■ **WHAT IS NEEDED**:
The expected answer holds every line from the first line of the data below through the line containing "Task: Open the Garm Wars movie poster", exactly as written, and no other line.

■ **AVAILABLE RECORDS**:
= = = =

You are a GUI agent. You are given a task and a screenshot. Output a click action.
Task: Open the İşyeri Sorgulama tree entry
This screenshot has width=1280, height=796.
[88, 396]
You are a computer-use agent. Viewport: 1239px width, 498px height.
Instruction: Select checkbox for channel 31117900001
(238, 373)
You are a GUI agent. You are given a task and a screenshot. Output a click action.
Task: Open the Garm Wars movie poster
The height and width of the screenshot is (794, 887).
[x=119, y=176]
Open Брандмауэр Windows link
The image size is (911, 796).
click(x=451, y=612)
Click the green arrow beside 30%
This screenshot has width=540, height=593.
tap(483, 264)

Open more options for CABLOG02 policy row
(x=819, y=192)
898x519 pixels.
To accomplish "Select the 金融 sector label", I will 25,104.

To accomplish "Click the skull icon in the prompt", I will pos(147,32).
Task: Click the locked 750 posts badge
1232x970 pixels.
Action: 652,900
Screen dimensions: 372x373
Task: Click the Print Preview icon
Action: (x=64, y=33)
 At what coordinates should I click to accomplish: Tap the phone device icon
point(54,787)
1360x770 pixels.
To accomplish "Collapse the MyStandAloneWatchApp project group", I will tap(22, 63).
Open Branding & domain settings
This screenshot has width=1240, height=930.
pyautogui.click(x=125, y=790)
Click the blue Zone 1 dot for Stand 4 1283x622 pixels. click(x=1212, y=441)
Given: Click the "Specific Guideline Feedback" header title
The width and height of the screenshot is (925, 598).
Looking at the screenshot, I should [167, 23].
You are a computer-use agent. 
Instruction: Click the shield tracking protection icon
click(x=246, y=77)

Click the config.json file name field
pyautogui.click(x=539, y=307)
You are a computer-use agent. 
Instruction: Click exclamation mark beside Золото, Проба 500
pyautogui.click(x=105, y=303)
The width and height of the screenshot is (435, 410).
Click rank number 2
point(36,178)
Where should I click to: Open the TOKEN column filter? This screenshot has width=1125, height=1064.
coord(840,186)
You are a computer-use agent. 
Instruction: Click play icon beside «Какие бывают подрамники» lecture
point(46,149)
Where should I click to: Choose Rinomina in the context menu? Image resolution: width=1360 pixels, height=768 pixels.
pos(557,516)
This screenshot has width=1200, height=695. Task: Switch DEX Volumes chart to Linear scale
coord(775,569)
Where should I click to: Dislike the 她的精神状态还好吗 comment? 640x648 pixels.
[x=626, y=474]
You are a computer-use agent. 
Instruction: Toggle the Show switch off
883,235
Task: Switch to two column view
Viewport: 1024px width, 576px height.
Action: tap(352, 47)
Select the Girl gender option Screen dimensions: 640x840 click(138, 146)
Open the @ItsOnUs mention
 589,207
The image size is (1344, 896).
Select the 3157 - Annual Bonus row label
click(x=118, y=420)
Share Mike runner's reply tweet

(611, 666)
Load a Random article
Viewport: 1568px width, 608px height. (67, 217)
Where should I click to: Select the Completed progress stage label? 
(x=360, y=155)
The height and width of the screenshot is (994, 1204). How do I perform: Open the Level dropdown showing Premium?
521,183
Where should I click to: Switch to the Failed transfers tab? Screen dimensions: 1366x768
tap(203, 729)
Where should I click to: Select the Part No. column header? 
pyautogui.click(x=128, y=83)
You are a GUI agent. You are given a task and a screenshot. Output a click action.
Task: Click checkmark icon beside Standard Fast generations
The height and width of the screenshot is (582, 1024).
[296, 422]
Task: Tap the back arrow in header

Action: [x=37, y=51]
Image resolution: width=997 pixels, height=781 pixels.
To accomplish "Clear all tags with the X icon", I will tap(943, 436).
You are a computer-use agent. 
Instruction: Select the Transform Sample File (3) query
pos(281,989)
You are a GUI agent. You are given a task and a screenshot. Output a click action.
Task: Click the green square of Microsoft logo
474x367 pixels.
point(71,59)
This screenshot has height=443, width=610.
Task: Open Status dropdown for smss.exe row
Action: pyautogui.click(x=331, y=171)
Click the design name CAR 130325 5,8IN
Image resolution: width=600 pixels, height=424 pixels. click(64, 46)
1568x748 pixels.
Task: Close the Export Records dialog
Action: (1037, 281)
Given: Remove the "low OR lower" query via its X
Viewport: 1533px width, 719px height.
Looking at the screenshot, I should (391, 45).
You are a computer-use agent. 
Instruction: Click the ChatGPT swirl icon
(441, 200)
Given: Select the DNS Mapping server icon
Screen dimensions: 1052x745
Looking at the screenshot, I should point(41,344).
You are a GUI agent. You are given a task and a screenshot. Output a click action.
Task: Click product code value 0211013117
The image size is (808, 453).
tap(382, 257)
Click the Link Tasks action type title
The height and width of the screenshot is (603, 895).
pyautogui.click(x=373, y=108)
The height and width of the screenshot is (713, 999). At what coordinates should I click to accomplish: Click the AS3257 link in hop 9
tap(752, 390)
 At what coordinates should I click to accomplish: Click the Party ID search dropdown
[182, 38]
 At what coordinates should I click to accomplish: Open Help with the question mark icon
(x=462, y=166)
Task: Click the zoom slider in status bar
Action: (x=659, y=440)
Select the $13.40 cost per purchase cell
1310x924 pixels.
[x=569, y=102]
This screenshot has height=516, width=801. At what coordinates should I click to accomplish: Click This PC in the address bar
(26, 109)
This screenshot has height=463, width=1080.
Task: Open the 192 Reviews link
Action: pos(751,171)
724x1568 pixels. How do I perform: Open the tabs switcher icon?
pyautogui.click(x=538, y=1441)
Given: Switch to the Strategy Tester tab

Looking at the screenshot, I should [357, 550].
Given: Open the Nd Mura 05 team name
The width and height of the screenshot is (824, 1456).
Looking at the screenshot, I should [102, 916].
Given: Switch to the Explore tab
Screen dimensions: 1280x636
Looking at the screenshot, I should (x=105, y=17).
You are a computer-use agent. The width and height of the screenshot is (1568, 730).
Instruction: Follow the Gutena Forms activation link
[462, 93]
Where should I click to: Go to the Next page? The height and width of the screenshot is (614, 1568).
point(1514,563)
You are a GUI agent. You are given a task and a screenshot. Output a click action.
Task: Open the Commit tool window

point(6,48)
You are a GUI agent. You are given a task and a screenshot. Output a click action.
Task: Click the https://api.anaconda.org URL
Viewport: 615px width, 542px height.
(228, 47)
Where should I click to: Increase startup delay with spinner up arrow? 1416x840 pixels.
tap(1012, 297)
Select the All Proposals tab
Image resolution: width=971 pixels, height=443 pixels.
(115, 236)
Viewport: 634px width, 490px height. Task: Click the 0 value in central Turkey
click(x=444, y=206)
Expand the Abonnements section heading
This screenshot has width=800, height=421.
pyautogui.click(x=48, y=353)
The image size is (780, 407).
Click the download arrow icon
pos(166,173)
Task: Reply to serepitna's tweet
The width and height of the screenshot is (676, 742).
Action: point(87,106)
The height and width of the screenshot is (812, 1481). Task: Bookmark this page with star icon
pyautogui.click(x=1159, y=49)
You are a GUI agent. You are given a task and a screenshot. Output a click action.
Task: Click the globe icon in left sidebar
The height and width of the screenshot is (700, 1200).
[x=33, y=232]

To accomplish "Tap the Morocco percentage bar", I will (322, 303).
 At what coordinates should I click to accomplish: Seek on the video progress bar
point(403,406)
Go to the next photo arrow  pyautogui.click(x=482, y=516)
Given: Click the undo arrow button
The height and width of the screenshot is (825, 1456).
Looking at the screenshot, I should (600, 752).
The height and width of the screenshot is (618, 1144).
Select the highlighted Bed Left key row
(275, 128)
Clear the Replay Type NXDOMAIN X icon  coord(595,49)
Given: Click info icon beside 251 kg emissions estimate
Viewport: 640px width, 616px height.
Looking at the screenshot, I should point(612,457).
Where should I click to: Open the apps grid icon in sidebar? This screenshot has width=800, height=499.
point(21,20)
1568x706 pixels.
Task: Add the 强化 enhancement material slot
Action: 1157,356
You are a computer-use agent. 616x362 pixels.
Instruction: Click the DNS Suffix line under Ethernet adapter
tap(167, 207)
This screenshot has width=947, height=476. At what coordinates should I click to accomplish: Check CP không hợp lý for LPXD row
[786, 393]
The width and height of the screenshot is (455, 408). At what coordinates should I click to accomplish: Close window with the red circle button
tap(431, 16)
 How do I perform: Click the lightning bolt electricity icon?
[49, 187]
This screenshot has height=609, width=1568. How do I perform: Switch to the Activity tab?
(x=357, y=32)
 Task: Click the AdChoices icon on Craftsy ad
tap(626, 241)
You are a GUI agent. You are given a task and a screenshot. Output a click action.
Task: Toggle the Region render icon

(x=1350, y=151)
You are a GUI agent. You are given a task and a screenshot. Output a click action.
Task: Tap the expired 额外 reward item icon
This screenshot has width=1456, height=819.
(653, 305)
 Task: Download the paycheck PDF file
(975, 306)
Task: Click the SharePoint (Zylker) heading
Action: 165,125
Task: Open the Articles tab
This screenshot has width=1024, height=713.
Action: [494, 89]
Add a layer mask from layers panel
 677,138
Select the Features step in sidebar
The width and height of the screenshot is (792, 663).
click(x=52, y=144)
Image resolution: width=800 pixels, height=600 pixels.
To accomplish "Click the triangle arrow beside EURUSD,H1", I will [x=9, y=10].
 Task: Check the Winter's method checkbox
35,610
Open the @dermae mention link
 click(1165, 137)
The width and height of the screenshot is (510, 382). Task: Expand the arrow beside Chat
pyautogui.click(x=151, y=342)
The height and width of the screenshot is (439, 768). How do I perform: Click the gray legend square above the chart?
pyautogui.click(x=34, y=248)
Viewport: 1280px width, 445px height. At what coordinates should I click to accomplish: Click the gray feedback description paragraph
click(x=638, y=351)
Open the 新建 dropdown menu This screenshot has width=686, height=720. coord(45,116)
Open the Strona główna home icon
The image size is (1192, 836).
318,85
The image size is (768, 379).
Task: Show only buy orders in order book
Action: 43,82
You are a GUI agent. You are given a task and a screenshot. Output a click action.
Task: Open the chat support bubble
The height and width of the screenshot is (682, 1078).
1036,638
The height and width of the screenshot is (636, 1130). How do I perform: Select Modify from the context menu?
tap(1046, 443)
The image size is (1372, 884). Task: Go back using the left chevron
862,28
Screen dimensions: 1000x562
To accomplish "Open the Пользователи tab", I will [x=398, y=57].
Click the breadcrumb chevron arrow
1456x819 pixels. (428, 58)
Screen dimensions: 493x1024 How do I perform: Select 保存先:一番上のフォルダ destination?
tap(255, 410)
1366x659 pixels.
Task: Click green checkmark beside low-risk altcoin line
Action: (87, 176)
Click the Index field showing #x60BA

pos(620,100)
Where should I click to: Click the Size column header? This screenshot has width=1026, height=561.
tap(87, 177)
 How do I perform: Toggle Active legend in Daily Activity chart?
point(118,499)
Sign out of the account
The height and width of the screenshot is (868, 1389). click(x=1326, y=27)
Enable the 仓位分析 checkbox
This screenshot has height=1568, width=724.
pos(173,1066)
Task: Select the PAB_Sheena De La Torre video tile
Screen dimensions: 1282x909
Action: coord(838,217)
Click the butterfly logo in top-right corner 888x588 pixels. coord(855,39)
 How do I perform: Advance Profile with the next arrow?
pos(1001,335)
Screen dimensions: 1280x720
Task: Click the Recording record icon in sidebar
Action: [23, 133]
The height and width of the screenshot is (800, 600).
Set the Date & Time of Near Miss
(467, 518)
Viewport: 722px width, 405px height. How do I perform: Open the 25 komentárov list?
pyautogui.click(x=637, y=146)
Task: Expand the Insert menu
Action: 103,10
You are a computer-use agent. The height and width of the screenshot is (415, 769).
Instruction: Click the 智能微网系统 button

= = = =

■ **WRITTEN ANSWER**:
You are a GUI agent. You are given a task and a screenshot. Output a click action.
Task: Open the İşyeri Sorgulama tree entry
This screenshot has width=1280, height=796.
[88, 396]
You are a computer-use agent. Viewport: 1239px width, 498px height.
Instruction: Select checkbox for channel 31117900001
(238, 373)
You are a GUI agent. You are given a task and a screenshot. Output a click action.
Task: Open the Garm Wars movie poster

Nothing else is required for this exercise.